Look through the entries below for the line that contains "Contact (887, 21)", then set down that line and each one after it exactly, through the last.

*Records provided*:
┄┄┄┄┄┄┄┄┄┄┄┄┄┄┄┄┄┄┄┄

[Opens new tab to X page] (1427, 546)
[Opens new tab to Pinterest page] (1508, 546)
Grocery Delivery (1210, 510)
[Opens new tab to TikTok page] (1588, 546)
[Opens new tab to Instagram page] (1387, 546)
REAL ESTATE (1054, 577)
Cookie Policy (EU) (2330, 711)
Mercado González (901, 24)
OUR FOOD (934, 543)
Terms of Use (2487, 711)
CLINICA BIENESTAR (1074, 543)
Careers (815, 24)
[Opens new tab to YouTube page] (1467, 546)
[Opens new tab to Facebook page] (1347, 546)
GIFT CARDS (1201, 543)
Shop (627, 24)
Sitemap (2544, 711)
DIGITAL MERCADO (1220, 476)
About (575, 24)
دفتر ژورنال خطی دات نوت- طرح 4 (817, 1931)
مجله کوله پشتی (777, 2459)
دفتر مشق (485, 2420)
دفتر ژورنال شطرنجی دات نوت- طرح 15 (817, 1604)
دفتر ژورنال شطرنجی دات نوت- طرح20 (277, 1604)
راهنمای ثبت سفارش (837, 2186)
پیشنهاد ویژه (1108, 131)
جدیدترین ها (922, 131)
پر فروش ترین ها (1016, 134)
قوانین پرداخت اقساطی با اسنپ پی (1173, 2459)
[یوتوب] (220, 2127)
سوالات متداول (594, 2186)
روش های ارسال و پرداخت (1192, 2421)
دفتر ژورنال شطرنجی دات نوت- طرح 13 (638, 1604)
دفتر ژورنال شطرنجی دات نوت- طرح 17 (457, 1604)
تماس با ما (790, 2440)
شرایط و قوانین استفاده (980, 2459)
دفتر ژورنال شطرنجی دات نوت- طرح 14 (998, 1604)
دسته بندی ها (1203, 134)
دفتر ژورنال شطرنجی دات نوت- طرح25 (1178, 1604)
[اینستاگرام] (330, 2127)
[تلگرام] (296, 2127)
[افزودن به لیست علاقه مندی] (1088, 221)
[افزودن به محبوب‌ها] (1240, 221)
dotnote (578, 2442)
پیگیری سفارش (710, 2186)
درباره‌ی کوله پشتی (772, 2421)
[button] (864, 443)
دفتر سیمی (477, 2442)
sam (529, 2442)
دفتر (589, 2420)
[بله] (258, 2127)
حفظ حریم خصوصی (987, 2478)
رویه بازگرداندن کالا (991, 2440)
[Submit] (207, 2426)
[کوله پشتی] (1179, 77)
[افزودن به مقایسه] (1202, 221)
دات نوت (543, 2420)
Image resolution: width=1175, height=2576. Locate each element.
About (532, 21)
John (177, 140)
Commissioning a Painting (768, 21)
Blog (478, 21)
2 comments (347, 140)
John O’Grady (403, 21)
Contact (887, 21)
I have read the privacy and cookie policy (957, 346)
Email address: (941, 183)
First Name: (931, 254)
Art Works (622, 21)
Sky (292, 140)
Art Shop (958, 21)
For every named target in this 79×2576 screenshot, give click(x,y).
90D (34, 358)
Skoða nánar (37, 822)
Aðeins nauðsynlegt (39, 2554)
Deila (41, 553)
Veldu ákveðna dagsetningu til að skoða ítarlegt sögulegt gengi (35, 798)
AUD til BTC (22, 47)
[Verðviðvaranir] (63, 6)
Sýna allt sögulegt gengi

┄┄┄┄┄┄┄┄┄┄┄┄┄┄┄┄┄┄┄┄

*Solution to this exercise*:
Contact (887, 21)
I have read the privacy and cookie policy (957, 346)
Email address: (941, 183)
First Name: (931, 254)
Art Works (622, 21)
Sky (292, 140)
Art Shop (958, 21)
For every named target in this 79×2576 screenshot, give click(x,y).
90D (34, 358)
Skoða nánar (37, 822)
Aðeins nauðsynlegt (39, 2554)
Deila (41, 553)
Veldu ákveðna dagsetningu til að skoða ítarlegt sögulegt gengi (35, 798)
AUD til BTC (22, 47)
[Verðviðvaranir] (63, 6)
Sýna allt sögulegt gengi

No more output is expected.